The key steps include:
- Understanding data distribution
- Identifying correlations
- Exploring trends in loan defaults

## 1. Data Overview


In [156]:
keep_list = ['charged_off','funded_amnt','addr_state', 'annual_inc', 'application_type', 
             'dti', 'earliest_cr_line', 'emp_length', 'emp_title', 'fico_range_high', 
             'fico_range_low', 'grade', 'home_ownership', 'id', 'initial_list_status', 
             'installment', 'int_rate', 'loan_amnt', 'loan_status', 'mort_acc', 'open_acc', 
             'pub_rec', 'pub_rec_bankruptcies', 'purpose', 'revol_bal', 'revol_util', 
             'sub_grade', 'term', 'title', 'total_acc', 'verification_status', 'zip_code',
             'last_pymnt_amnt','num_actv_rev_tl', 'mo_sin_rcnt_rev_tl_op','mo_sin_old_rev_tl_op',
             "bc_util","bc_open_to_buy","avg_cur_bal","acc_open_past_24mths" ]

In [157]:
filtered_df = filtered_df[filtered_df.columns.intersection(keep_list)]

In [159]:
# Set the labels to be 1 for "Charged Off" and 0 for "Fully Paid"
filtered_df['target'] = filtered_df['loan_status'].apply(lambda x: 1 if x == 'Charged Off' else 0)
filtered_df.drop('loan_status', axis=1, inplace=True)

In [160]:
correlation_with_target = filtered_df.corr()['target'].sort_values(ascending=False).abs()
bad_correlation_with_target = correlation_with_target[correlation_with_target<0.03]
filtered_df.drop(bad_correlation_with_target.index, axis=1, inplace=True)

## 2. Data Visualization
- Distribution of key numerical features
- Categorical feature analysis
- Loan default trends

In [165]:
processed_df = filtered_df.copy()

In [166]:
# Select non-numeric features
non_numeric_features = filtered_df.select_dtypes(include=['object']).columns

# Display the number of categories for each non-numeric feature
for feature in non_numeric_features:
    print(f"{feature}: {filtered_df[feature].nunique()} categories")

term: 2 categories
grade: 7 categories
sub_grade: 35 categories
emp_title: 32987 categories
emp_length: 11 categories
home_ownership: 4 categories
verification_status: 3 categories
purpose: 13 categories
title: 20 categories
zip_code: 846 categories
addr_state: 46 categories
earliest_cr_line: 598 categories
initial_list_status: 2 categories
application_type: 1 categories


In [167]:
processed_df['term'] = filtered_df['term'].copy().apply(lambda row: 36 if row == ' 36 months' else 60)

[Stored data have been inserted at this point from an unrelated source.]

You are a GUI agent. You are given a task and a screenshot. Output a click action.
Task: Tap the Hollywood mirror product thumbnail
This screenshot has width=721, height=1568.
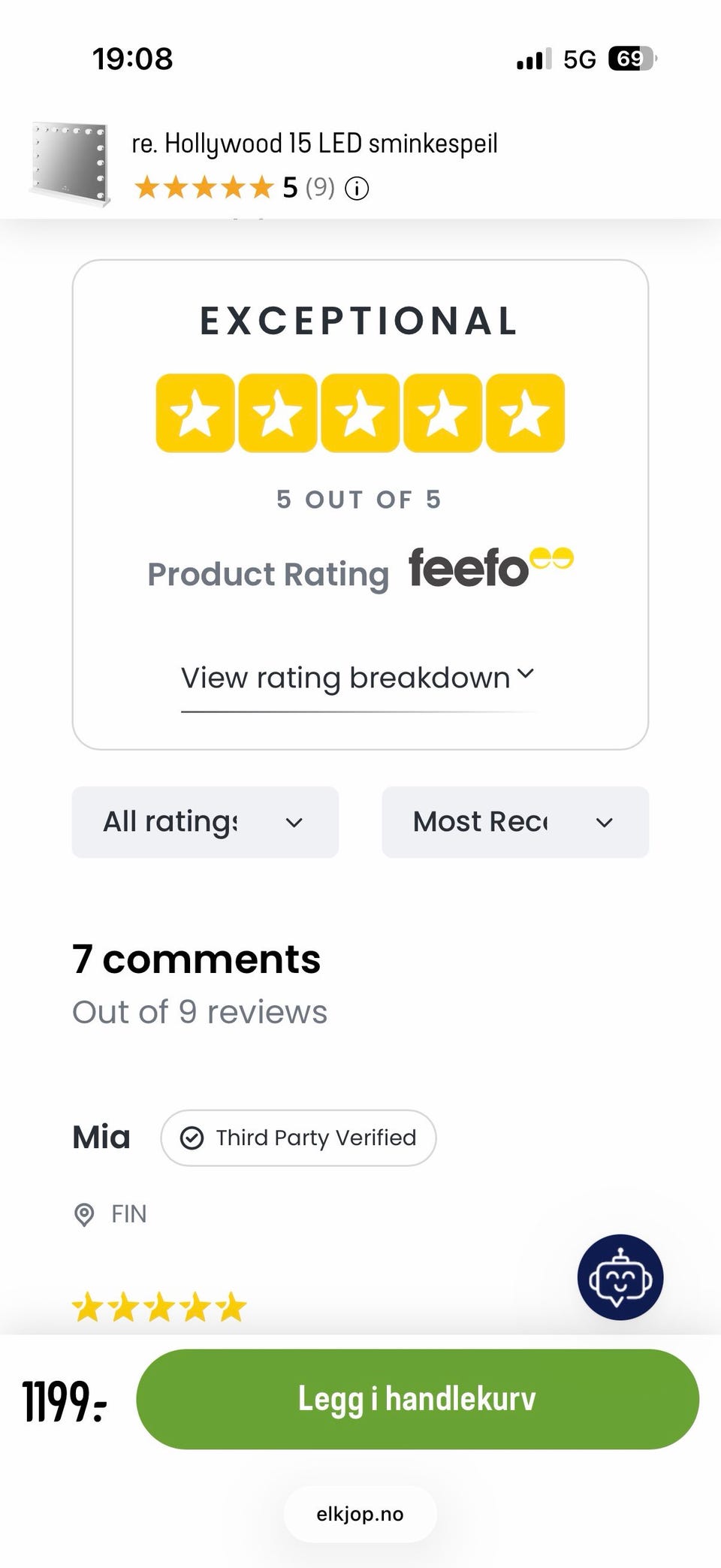[x=70, y=163]
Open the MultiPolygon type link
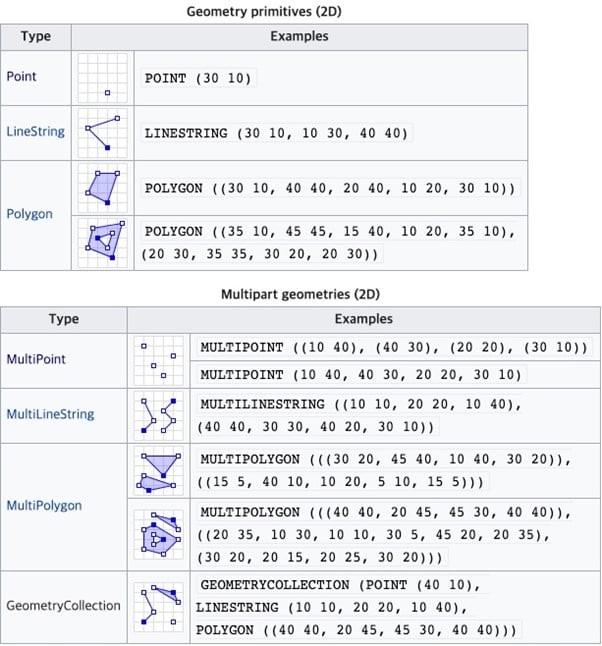The image size is (602, 646). click(x=44, y=506)
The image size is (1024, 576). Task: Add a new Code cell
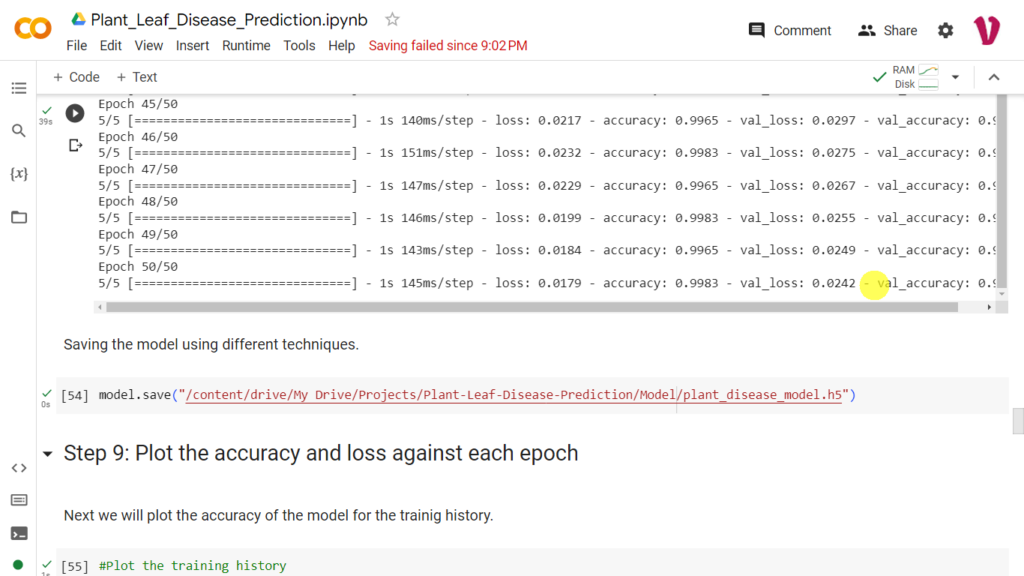point(76,77)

## 3. Correlation Analysis
- Checking relationships between variables
- Identifying important predictors for loan defaults

In [168]:
# Define base values for each letter, where A is the highest and G is the lowest
letter_values = {'A': 7, 'B': 6, 'C': 5, 'D': 4, 'E': 3, 'F': 2, 'G': 1}

# Convert grades to a continuous numeric scale
def grade_to_continuous(grade):
    letter = grade[0]  # Extract the letter part
    number = int(grade[1])  # Extract the number part
    return letter_values[letter] * 5 - number  # Use a continuous scoring system

# Apply the function to the 'grade' column
processed_df['sub_grade'] = filtered_df['sub_grade'].copy().apply(grade_to_continuous)

# We can drop grade because we have sub_grade
processed_df.drop('grade', axis=1, inplace=True)
# processed_df[['sub_grade']]

In [169]:
experience_mapping = {
    '< 1 year': 0,
    '1 year': 1,
    '2 years': 2,
    '3 years': 3,
    '4 years': 4,
    '5 years': 5,
    '6 years': 6,
    '7 years': 7,
    '8 years': 8,
    '9 years': 9,
    '10+ years': 12
}   

# Apply the function to the 'grade' column
processed_df['emp_length'] = filtered_df['emp_length'].copy().map(experience_mapping)

In [170]:
processed_df['initial_list_status'] = np.where(filtered_df['initial_list_status'] == 'w', 0, 1)